## Task to complete
Filter the records, keeping every line that has the string "computer".

## Exercise inputs
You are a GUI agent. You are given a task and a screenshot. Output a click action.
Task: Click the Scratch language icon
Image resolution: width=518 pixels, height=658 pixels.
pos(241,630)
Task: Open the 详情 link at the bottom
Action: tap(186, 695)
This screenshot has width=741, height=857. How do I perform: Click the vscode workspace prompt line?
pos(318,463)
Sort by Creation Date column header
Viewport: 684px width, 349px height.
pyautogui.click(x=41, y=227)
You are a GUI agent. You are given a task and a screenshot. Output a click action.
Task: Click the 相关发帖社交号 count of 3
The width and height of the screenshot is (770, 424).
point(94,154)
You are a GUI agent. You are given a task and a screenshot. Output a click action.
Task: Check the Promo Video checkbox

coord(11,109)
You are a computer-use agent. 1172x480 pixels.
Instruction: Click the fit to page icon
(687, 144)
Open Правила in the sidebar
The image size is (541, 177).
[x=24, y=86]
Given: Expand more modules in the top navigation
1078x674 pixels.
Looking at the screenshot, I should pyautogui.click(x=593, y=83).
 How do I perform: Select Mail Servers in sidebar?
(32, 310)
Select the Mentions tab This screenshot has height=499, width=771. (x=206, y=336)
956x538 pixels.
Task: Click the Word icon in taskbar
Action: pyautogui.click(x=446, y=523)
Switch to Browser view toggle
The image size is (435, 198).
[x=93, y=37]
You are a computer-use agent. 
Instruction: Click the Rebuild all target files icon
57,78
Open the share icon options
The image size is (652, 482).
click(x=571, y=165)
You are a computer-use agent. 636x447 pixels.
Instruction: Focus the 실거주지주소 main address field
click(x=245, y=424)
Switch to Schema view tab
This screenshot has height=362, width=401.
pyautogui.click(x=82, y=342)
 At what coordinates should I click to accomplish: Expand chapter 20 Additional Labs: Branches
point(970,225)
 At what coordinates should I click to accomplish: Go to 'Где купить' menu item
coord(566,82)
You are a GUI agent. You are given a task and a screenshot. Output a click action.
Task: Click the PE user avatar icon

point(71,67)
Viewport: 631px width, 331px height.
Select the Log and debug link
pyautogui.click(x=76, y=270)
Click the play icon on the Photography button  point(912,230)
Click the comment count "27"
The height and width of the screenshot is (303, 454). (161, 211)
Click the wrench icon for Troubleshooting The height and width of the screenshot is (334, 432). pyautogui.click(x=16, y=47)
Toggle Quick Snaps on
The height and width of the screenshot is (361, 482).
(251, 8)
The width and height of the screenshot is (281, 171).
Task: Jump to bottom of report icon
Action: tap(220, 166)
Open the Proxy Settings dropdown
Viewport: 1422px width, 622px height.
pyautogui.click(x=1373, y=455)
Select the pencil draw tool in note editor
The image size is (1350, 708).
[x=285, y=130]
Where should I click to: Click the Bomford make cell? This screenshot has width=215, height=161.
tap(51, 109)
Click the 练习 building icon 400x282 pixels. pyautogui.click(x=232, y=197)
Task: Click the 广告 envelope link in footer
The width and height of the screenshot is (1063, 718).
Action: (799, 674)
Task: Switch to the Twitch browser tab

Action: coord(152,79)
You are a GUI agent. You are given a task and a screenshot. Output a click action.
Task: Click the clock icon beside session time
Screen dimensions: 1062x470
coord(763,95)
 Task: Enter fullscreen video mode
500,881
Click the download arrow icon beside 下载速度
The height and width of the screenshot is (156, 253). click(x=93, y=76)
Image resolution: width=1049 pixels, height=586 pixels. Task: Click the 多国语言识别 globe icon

## Exercise response
You are a computer-use agent. 1172x480 pixels.
You are a computer-use agent. 
You are a computer-use agent. 636x447 pixels.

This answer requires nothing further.